Today, you can explore the villa’s ruins, including the impressive baths, dining hall, and private apartments. You’ll also come across a modest museum that features friezes and sculptures from the local excavation sites.
Scuderie del Quirinale
If you’ve been to Rome before, or you’re simply looking for an art-themed destination that hosts a variety of temporary exhibitions focused on classical and contemporary art, look no further than the Scuderie del Quirinale.
Housed in a grand edifice that formerly served as the stables for the pope’s horses, this museum boasts a superb collection of Italian and international artists. Inside, you can gaze upon works by everyone from Bernini and Caravaggio to Picasso, along with sculptures, and decorative arts.

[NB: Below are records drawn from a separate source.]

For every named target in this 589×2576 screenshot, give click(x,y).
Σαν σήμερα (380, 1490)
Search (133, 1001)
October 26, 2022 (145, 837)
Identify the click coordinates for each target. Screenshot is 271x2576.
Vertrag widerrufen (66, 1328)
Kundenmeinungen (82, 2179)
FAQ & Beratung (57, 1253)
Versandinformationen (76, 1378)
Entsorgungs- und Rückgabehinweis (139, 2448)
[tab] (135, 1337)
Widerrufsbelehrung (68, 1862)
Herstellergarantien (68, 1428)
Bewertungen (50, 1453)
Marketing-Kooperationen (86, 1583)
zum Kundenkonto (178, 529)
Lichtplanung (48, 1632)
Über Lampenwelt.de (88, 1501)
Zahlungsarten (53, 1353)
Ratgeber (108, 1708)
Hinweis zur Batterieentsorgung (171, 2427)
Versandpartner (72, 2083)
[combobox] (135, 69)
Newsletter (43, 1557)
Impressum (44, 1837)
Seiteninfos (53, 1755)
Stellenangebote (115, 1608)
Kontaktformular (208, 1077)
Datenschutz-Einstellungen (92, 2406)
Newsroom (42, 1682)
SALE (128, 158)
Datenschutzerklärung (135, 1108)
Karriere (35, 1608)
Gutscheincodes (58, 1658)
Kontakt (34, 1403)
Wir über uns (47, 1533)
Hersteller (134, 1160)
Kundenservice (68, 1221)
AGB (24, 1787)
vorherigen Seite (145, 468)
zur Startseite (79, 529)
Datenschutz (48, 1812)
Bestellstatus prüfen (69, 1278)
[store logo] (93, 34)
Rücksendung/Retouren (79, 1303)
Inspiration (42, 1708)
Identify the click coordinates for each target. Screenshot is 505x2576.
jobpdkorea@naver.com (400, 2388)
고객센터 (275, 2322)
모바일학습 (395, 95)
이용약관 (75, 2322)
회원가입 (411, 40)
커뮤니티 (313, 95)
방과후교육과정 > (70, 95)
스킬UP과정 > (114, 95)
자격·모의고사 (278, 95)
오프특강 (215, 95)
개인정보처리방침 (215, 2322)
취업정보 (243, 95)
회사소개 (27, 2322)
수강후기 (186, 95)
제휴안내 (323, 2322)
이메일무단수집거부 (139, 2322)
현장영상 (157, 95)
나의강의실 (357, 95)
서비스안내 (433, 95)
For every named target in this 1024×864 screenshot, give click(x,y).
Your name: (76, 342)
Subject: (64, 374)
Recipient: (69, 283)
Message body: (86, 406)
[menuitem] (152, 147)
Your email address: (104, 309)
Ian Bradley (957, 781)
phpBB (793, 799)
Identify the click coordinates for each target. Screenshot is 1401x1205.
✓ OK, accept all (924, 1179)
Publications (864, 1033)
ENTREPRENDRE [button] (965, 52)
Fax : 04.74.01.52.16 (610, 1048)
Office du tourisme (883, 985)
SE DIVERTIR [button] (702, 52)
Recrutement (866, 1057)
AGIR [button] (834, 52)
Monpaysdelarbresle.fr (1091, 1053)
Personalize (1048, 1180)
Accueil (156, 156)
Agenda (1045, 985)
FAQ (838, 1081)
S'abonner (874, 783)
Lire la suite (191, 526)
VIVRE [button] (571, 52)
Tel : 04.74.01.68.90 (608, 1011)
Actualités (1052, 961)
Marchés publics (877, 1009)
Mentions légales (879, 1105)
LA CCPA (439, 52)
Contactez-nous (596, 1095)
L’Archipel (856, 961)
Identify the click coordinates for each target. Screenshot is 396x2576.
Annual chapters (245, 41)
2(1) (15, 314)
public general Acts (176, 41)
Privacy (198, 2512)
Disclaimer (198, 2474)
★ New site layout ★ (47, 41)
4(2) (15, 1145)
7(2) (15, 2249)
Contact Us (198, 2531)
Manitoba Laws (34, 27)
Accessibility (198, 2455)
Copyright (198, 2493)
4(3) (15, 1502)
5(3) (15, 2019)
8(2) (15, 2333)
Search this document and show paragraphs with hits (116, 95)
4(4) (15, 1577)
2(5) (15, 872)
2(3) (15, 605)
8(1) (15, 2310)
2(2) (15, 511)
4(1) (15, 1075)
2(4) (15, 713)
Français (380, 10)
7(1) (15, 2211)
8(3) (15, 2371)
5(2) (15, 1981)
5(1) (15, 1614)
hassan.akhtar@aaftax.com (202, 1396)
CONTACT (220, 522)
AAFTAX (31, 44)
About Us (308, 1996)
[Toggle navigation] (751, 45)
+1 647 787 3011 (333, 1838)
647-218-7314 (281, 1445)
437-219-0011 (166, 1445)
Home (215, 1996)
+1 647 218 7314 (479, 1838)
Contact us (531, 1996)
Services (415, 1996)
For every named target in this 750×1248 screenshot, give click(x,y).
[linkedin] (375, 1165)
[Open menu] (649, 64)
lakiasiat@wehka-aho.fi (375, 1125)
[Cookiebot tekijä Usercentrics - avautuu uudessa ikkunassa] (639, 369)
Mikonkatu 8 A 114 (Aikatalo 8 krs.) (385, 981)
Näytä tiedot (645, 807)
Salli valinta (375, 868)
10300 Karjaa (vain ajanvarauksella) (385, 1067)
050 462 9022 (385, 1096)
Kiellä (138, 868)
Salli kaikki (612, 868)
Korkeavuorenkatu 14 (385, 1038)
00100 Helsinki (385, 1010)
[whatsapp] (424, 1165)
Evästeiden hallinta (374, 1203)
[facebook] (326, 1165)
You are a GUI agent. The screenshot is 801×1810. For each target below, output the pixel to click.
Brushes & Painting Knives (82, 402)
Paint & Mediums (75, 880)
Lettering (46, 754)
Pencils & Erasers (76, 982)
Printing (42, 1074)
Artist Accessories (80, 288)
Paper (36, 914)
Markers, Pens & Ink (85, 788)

The building itself is also a lovely work of art, with beautiful vaulted ceilings and flowing staircases, reminiscent of a time when the creative design aesthetic reigned supreme in Rome, the “Eternal City.”
Galleria Nazionale d’Arte Moderna
The National Gallery of Modern and Contemporary Art (GNAM) serves up a wide-ranging collection of Italian art, including installations, drawings, paintings, and more, from the 19th and 20th centuries.
Inside, you’ll find works by Giacomo Balla, a lover of Futurism, Umberto Boccioni, and Giorgio de Chirico, just to mention a few distinguished names.
The museum also contains art by foreign artists, like Paul Cézanne, and Jackson Pollock.
Archaeological Museum of Ostia Antica
While looking into the best museums in Rome, keep in mind that you’ll find plenty of wonderful sites nearby as well, including the Archaeological Museum of Ostia Antica, in the ancient city of Ostia Antica, not far from the city.
The Museo Archeologico Ostiense is a destination for enthusiasts of Roman history and archaeology. A visit to this enormous site along the Tyrrhenian Sea will let you immerse yourself in the region’s long and vibrant history.
This open-air archaeological park contains the preserved ruins of a once-thriving harbor town, complete with an ancient theater, temples, frescoes, marble sculptures, and other finds unearthed by the diligent archaeologists working here. If you have the time, don’t pass on the chance to see what ancient Ostia Antica is all about.